Karl Marx escribió un opúsculo que explica muy bien la revuelta actual de la llamada España vaciada. En Salario, precio, capital, el Marx menos profético explica que en el capitalismo la principal ecuación a analizar es la que dirime la retribución del capital (beneficios) en relación a la retribución del trabajo (salarios). Y en el epicentro de esa ecuación están los precios de los productos. Los beneficios provienen, fundamentalmente, de la diferencia entre costes y precios. Es lo que los expertos llaman ahora la cadena de valor y que el marxismo clásico llamaba la plusvalía. Los beneficios se pueden generar de muchas maneras: con la mejora de la eficiencia en la producción a través de la tecnología, con la innovación al generar nuevos mercados, con economías de escala a través de las fusiones o con la reducción de costes, sean de las materias primas, del personal, de las llamadas commodities (energía, etc.) o de los impuestos. La revolución neoliberal de los años 80 del siglo pasado supuso un giro radical respecto a la política económica posterior a la Segunda Guerra Mundial. Reagan y Thatcher hicieron realidad las teorías de Milton Friedman e impulsaron una nueva doctrina económica: la retribución del capital no podía sustentarse en un aumento ilimitado de los precios porque ello generaba inflación, de manera que el beneficio nominal no coincidía con el real. Es decir, a un inversor -decían- no le sale a cuenta ganar cada año un 15% más si la inflación es del 10% puesto que, en realidad, el incremento neto es solo del 5%. Desde entonces, la política económica se basa en Occidente en la reducción de costes: bajadas de impuestos, desregulaciones, automatización, deslocalizaciones, presión sobre los productores de las materias primas, reducciones de salarios, etc. Tony Judt explicó muy bien antes de morir en su libro Algo va mal que la socialdemocracia (Tony Blair y compañía) no supo reorientar ese giro y aún paga las consecuencias.

Si alguien se pasea por España no tarda mucho en comprobar que uno de los grandes hechos diferenciales, por encima de la lengua y de la cultura y casi en paridad con el paisaje, son los precios. Hacemos muchas comparativas sobre el gasto público y las balanzas fiscales o sobre la retribución de los políticos, pero muy pocas sobre el precio de los alimentos, de los pisos o de los servicios.
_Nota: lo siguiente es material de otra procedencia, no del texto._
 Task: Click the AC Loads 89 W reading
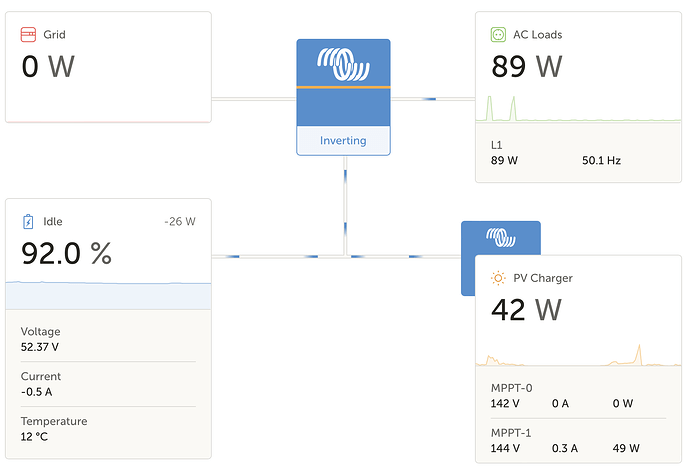(526, 67)
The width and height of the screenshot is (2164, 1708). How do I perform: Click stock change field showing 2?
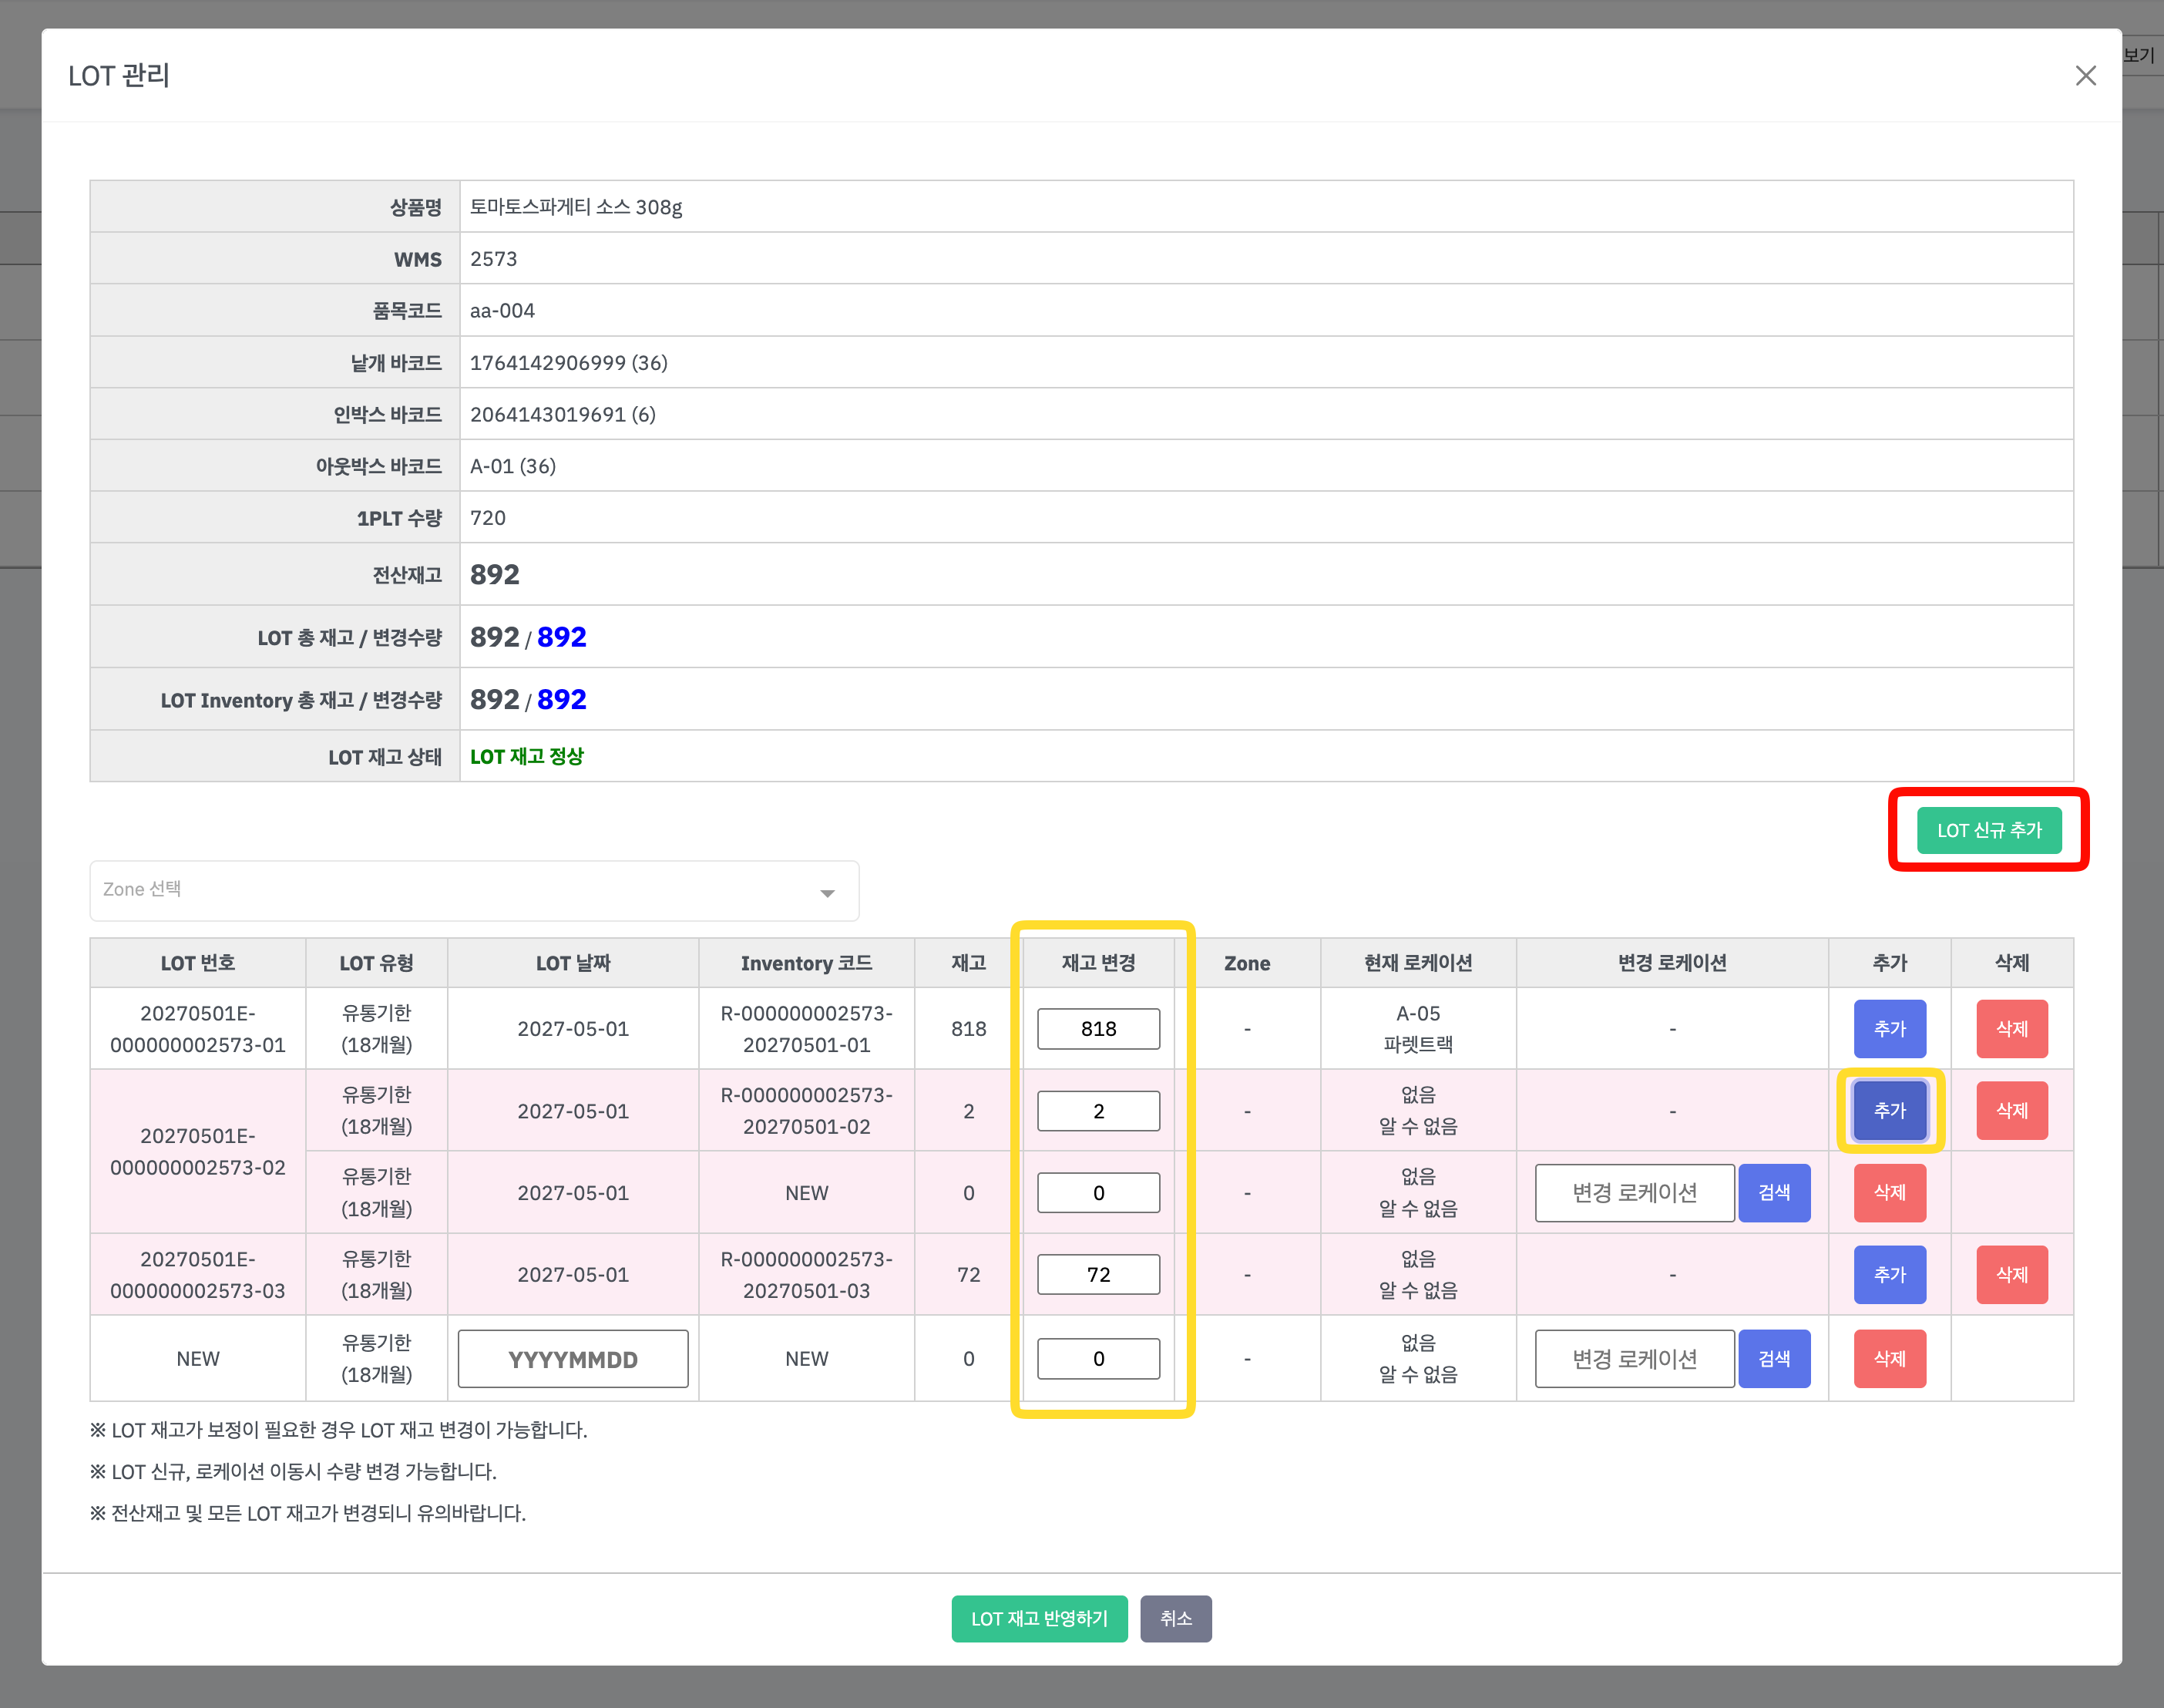pos(1098,1110)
Los funcionarios del Estado que ganan el mismo sueldo en todo el territorio saben perfectamente que no tienen el mismo poder adquisitivo en Barcelona, en Madrid o en Valencia que en Santander, en Castellón o en Logroño. Solo en las zonas turísticas los precios son más próximos a las grandes capitales que a la España vaciada.

La actual revuelta de la agricultura española proviene de comparar los salarios de los agricultores con los precios de lo que producen en las grandes capitales o en las zonas turísticas. Por eso tiene razón el ministro Planas cuando dice que hay que revisar la cadena de valor. Y por eso también tienen razón quienes dicen que subir el Salario Mínimo Interprofesional desestabiliza en empleo agrario, basado en sueldos bajos. Todo está inventado, si vives en un país low cost, al final te bajan el sueldo.